I felt like I was floating. “Why?”
“There were more important things to ask than how she found my number,” he said, somewhat impatiently.
“No, why did she call?”
“She wanted to meet up and talk. She wants to have coffee.” Will hesitated. “I was thinking about meeting with her.”
And I crash-landed back to earth. “ Et tu, Brute ?”
He flinched. “Silas—”
“Why?” I said again.
How could he do this to Dad? To me? She’d left us and he was, what? Willing to welcome her back with open arms? It felt like a betrayal.
“Don’t look at me like that.” Will jumped on the defensive immediately. “I just want answers. I think I— we —deserve to know why she left.”
“And you would believe her justifications?”
“I don’t know,” he cried, raking a frustrated hand through his tawny hair. “I don’t know, but I can’t exactly refuse her. She’s our mother for Christ’s sake!”
I tried to keep the judgment out of my voice as I said, “Well, you gotta do what you gotta do.”
“Do you—” He paused and cleared his throat. “Are you gonna hate me?”
The way his voice cracked thawed me slightly. “No, I’m not gonna hate you.”
“I know that things aren’t always easy with us, but you’re my brother.” He rested a hand on my shoulder and squeezed. “And I love you, okay?

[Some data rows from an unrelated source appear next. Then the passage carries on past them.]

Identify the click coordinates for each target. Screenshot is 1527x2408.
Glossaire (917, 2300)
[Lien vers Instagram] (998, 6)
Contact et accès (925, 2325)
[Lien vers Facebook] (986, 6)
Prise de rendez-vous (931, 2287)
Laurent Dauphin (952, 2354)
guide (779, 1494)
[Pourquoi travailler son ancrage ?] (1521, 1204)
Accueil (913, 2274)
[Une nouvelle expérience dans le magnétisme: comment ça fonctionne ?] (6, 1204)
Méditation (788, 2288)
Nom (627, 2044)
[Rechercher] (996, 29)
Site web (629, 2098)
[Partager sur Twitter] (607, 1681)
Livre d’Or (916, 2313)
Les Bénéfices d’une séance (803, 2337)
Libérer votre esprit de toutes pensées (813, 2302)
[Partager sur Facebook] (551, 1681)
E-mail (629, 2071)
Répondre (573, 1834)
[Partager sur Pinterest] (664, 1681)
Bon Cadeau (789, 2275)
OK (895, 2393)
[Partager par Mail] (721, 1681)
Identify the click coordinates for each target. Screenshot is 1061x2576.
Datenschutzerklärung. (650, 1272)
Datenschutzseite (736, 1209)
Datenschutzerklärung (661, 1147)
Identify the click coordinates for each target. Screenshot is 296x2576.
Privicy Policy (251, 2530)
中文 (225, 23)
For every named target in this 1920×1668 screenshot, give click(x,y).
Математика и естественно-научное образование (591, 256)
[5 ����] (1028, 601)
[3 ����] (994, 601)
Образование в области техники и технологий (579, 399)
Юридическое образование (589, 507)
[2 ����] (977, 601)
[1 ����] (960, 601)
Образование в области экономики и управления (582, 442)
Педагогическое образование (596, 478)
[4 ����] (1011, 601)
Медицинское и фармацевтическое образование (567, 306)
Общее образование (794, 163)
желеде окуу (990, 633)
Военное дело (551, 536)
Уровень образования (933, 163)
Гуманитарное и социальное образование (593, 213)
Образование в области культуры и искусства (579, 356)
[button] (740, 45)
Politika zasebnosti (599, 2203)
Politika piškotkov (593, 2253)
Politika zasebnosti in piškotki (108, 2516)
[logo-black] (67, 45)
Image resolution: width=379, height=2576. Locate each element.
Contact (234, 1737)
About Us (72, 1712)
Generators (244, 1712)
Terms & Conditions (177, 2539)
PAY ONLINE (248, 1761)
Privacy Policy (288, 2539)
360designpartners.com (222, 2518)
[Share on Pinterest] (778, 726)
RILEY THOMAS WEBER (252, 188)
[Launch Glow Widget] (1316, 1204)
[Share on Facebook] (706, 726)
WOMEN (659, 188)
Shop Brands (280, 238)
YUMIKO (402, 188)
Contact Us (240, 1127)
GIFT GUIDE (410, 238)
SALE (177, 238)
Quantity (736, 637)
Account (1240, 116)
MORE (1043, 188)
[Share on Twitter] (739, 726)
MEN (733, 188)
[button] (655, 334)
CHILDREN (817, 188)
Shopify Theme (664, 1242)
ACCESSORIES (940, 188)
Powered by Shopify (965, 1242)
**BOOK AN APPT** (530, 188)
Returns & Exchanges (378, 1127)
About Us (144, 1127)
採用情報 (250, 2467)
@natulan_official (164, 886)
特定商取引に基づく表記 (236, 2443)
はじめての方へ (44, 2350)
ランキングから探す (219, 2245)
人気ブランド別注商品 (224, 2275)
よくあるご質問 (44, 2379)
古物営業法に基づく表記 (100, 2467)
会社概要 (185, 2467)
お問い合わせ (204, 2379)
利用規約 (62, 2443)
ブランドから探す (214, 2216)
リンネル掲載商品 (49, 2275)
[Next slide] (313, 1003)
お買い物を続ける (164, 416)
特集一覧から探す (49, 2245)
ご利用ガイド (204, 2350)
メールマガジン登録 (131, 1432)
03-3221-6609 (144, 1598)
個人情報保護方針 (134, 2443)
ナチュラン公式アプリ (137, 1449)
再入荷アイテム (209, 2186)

I don’t want to do anything to hurt you.”
I hadn’t expected such vulnerability, and my eyes burned. “Will, don’t be an idiot. I’m always gonna have your back.”
“I know she might not tell me anything important and that it probably won’t change anything, but I gotta know.”
“Yeah, I get it. Just… don’t tell Dad, okay?” At Will’s hesitation, I pushed his hand from my shoulder and pointed a threatening finger at him. “Don’t you dare tell Dad. She did enough damage the first time around, Will, and I’m not letting her hurt him again. If you see her, keep it to yourself.”
He worked his jaw but finally nodded. “Okay.”
The wind ripped around, chilling me almost as much as our conversation had. I hugged myself and rubbed warmth into my arms.
“Do you wanna know?” he asked carefully. “Like, if I do meet with her, do you wanna know what she says?”
My emotions were one big jumble, but I found myself shrugging. “I guess.”
“Okay.” Will released a heavy breath, body sagging like a load had been lifted. “Okay.”
“Did she—” I cut myself off, trying to swallow the words, but the little boy inside me fought to the surface, forcing them out anyway. “Did she ask about me?”
Will didn’t respond for a long time, which was answer enough. When he did speak, it was in a whisper, like voicing the words louder would make them that much harder to hear. “No. No, she didn’t.”